Investors and traders would do well to remember that there are plenty of markets to choose from – it’s not always necessary to follow the crowd.
The recent volatility in certain stocks has sparked renewed interest in the market across all sections of the media. The names of these stocks, and others that might be viewed as possible candidates, have been emblazoned across news reports and headlines.
Such an increase in their visibility will undoubtedly lead many to think that these are the stocks to buy right now, to the detriment of all others. It is understandable – humans will see others getting involved in all the excitement, with talk of huge wins, and will want to get involved themselves. Previous market manias like bitcoin, or tech stocks, seem dull by comparison.
Market history teaches us that following the crowd rarely ends well.
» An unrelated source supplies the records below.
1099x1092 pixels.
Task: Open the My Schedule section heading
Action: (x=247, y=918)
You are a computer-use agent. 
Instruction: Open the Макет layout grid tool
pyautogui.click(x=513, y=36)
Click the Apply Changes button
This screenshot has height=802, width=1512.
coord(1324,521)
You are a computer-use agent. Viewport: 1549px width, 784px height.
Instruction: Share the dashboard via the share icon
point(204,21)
Usually, by the time something has hit the headlines the ‘obvious trade’ is over, or at least the most significant chunk of it anyway. Nobody talked about bitcoin at $1000, but at $19,000 it was everywhere. No one wanted to talk about buying stocks at the lows in 2008, or in late 2018 or March 2020 when they had endured heavy falls. But when stocks hit new records after these sell-offs there was plenty of focus on them.
The spotlight of media attention will make it seem like the only stocks in the market worth trading are the ones making the headlines. But this isn’t true. ‘It’s not a stock market, it’s a market of stocks’, goes the old adage. Just because a company isn’t seeing its share price gyrate by tens or even hundreds of percents a day doesn’t mean it isn’t worth considering for a potential trade.
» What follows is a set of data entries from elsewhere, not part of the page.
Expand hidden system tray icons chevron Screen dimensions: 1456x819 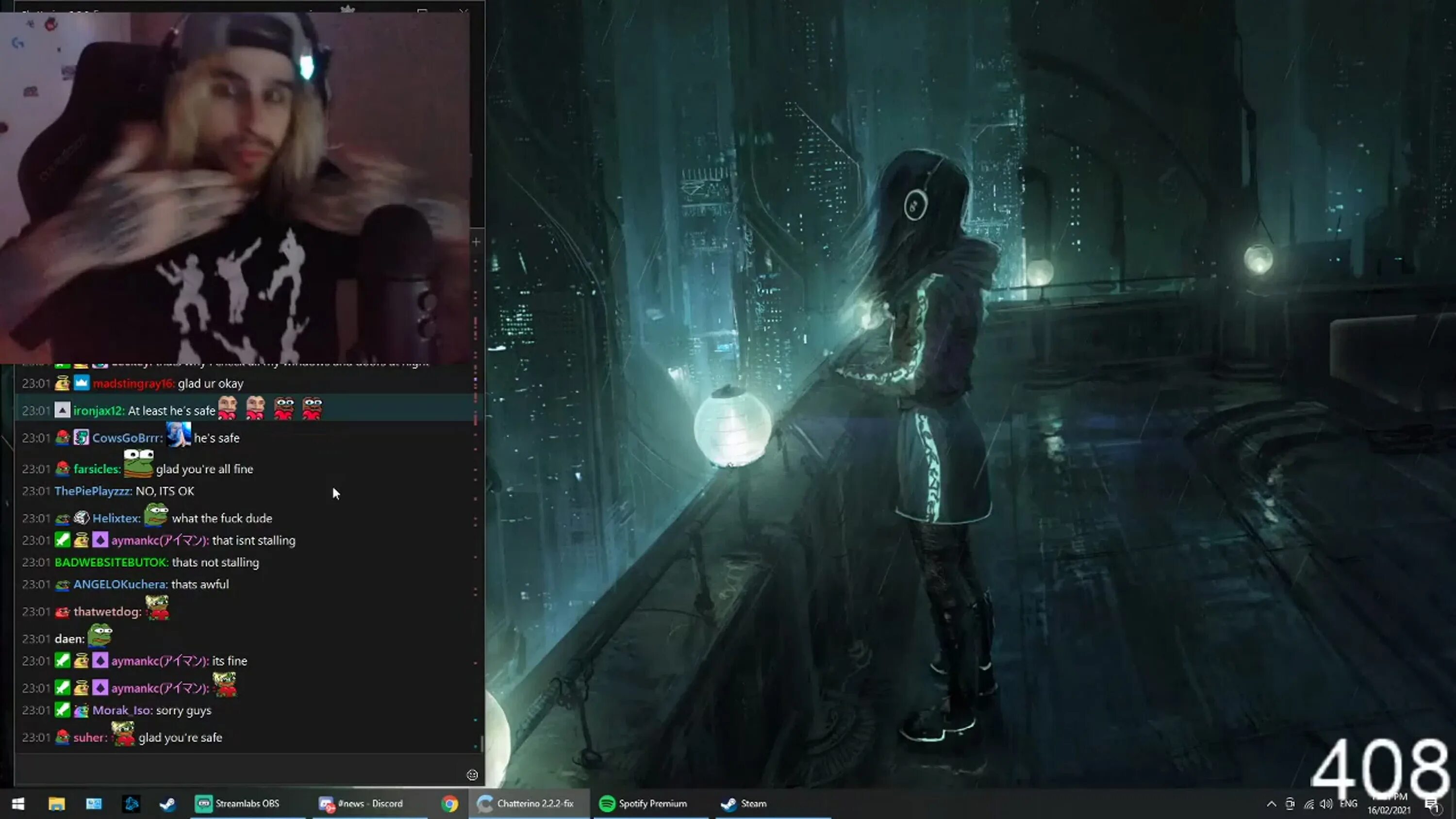coord(1271,804)
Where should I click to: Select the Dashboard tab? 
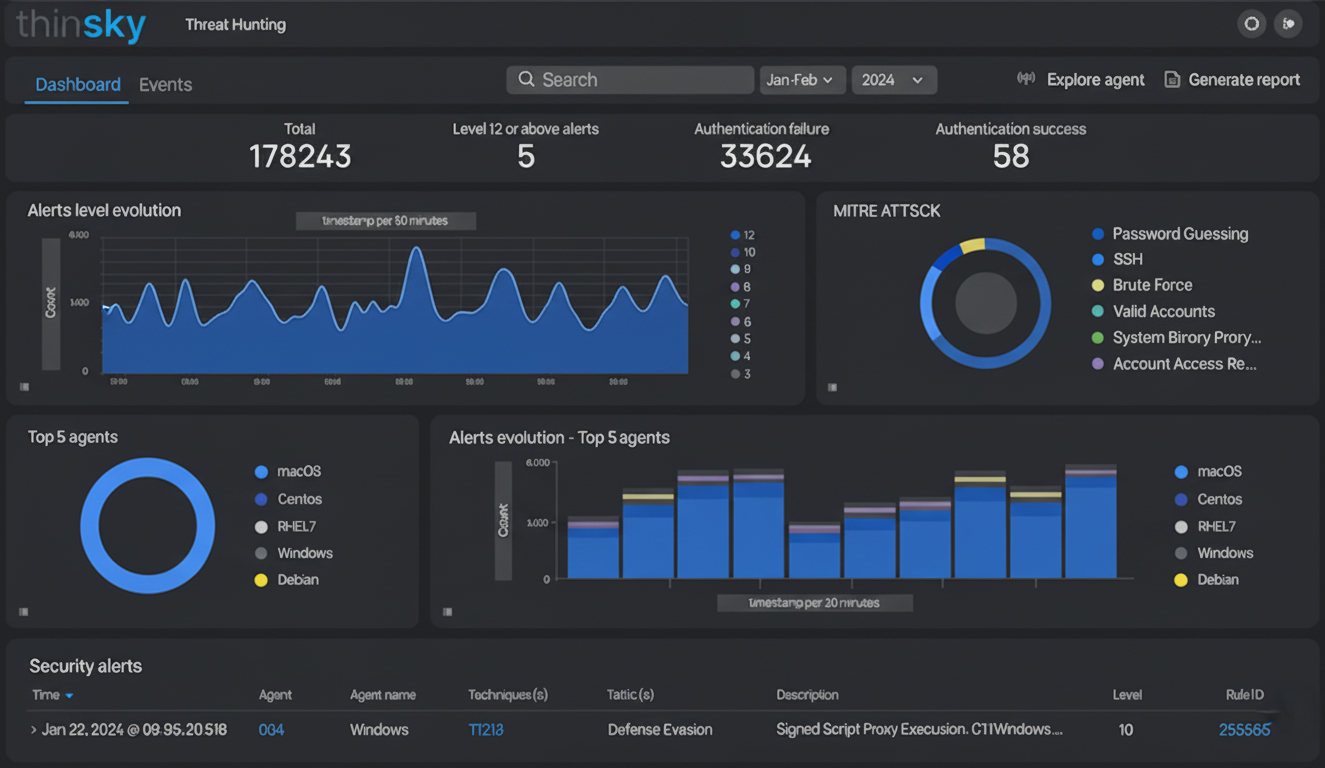point(78,85)
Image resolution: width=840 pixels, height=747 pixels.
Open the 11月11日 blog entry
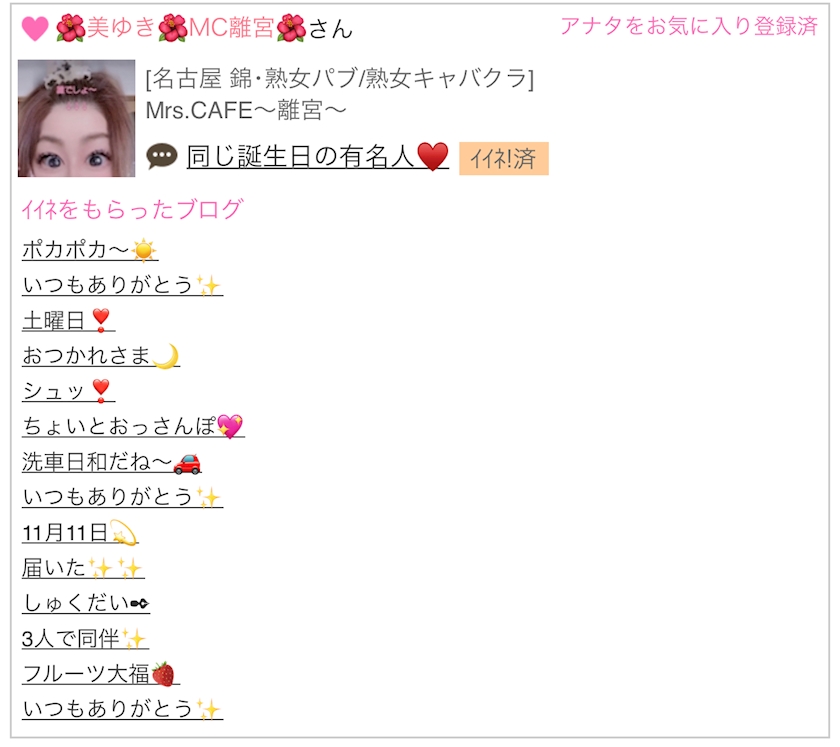pyautogui.click(x=80, y=533)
Everyone has their own risk tolerance. Some people, for example, experienced traders, are used to big swings in prices and can stomach the changes in profit and loss that go with them. Others shy away from such extremes in volatility, which is a perfectly acceptable way to trade or invest.
It is important to remember the time element too. Fortunes can be made and lost in the stock market, and in a variety of time frames. It isn’t necessary just to look to the end of the day. Longer-term trades, with smaller position sizes, can help promote a calmer approach, and with a greater length of time comes a different view of how much a trade might make. A day trader might look for ten or twenty points, but those looking to hold a trade for weeks or even longer will be expecting the move to cover hundreds or even thousands of points.
In any trading strategy, the most important element is to make sure that your mistakes are survivable. Being stopped out and losing 2% of your account is no problem – being stopped out and losing 50% (or even more) is. There’s no rule that says you have to be in the hottest stocks, or that you have to look to make big money in one day.
In trading, as in life, it is important to find what works for you. Chasing the big volatility might seem like fun, but it’s not the only way to trade.